The Page of Cups (or jack or knave of cups or goblets or vessels) is a card used in Latin-suited playing cards which include tarot decks. It is part of what tarot card readers call the "Minor Arcana".

==Divination usage==
This card can represent a sweet-natured child who loves home life and family but may struggle in school. This child enjoys the arts and is very spiritual. This child is considered to be a dreamer. The child may be psychic. Often depicted as a child because of their symbolism of optimism and growth. With the child's less serious approach to life, they attract happiness.

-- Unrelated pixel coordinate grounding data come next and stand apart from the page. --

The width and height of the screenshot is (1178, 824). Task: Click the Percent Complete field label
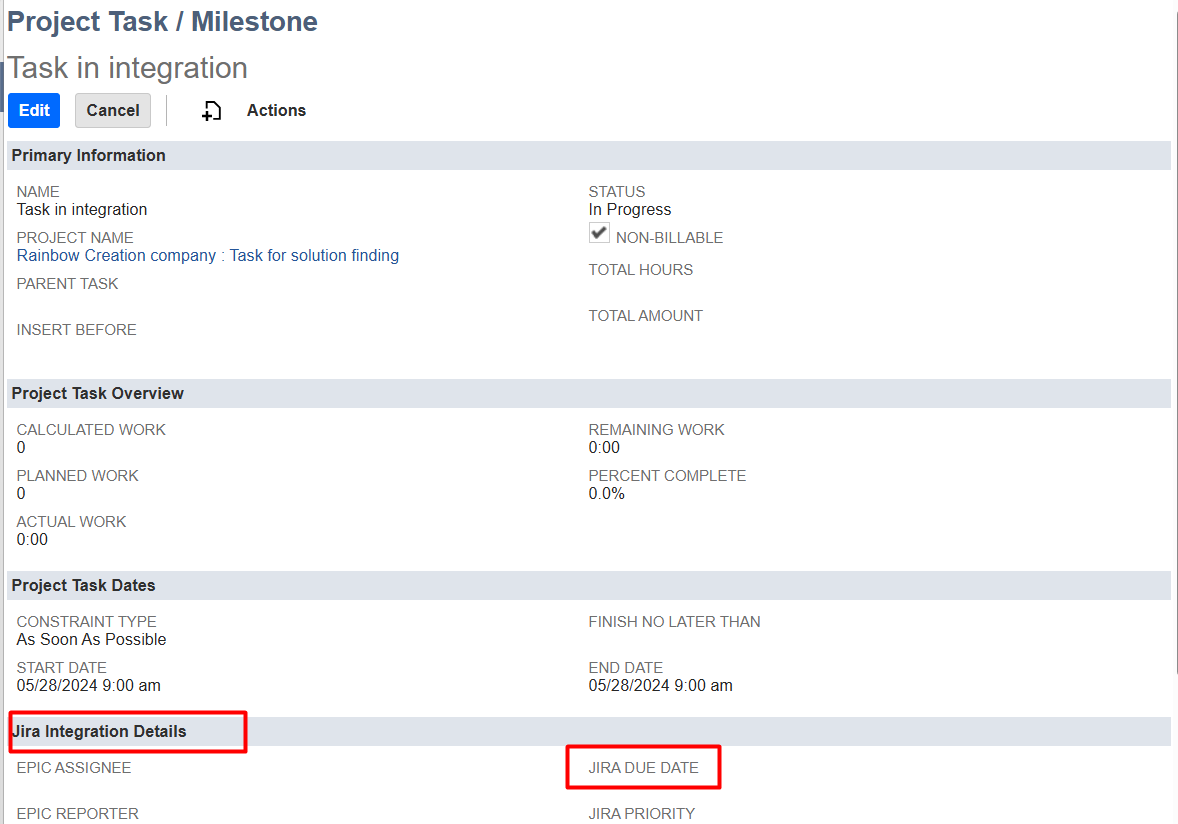click(x=667, y=476)
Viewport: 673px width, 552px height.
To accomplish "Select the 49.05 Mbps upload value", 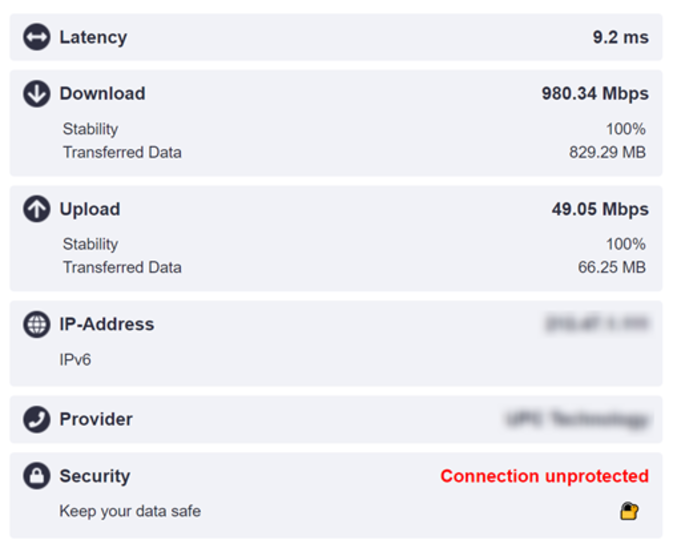I will (600, 209).
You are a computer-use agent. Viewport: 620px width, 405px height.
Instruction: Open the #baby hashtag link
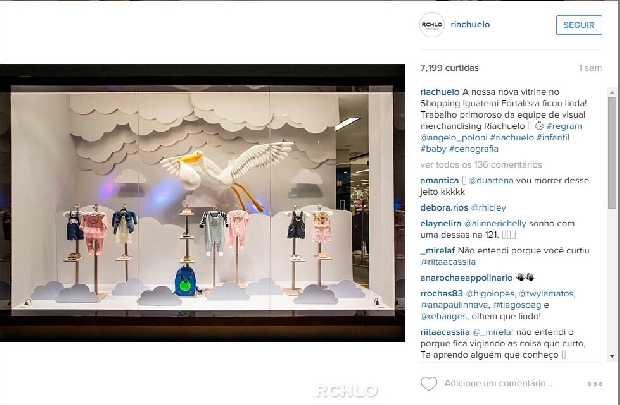(433, 149)
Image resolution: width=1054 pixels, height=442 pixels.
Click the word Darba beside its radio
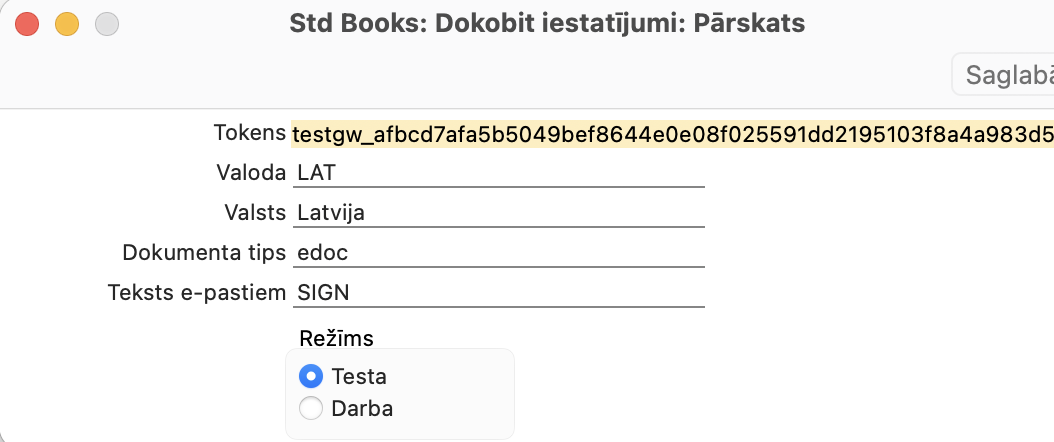(x=362, y=408)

This page has a powerful imagination and intuition, as well. Creativity and vision are among this person's blessings. The page's positive outlook often creates great opportunity and results. This card is centered on emotion and opening up those emotions to allow compassion and love for others.

As a situation it represents an opportunity for artistic or creative learning and expansion. Often used to bring new opportunities for relationships.

Known to bring good news. Reveals emotional, intimate, and spiritual needs of a person.

== Key meanings ==
The key meanings of the tarot card Page of Cups:

- Announcement
- Birth
- Creative ideas
- Good news
- Message

When this card is drawn, the message indicates hope and positive change. The message is an announcement that you are on the right path. A person from the past may be bearing a specific message for you. Traditionally, this new message is often brought by a person that is younger than you. This message reveals a positive change that may indicate fertility or new creative ideas.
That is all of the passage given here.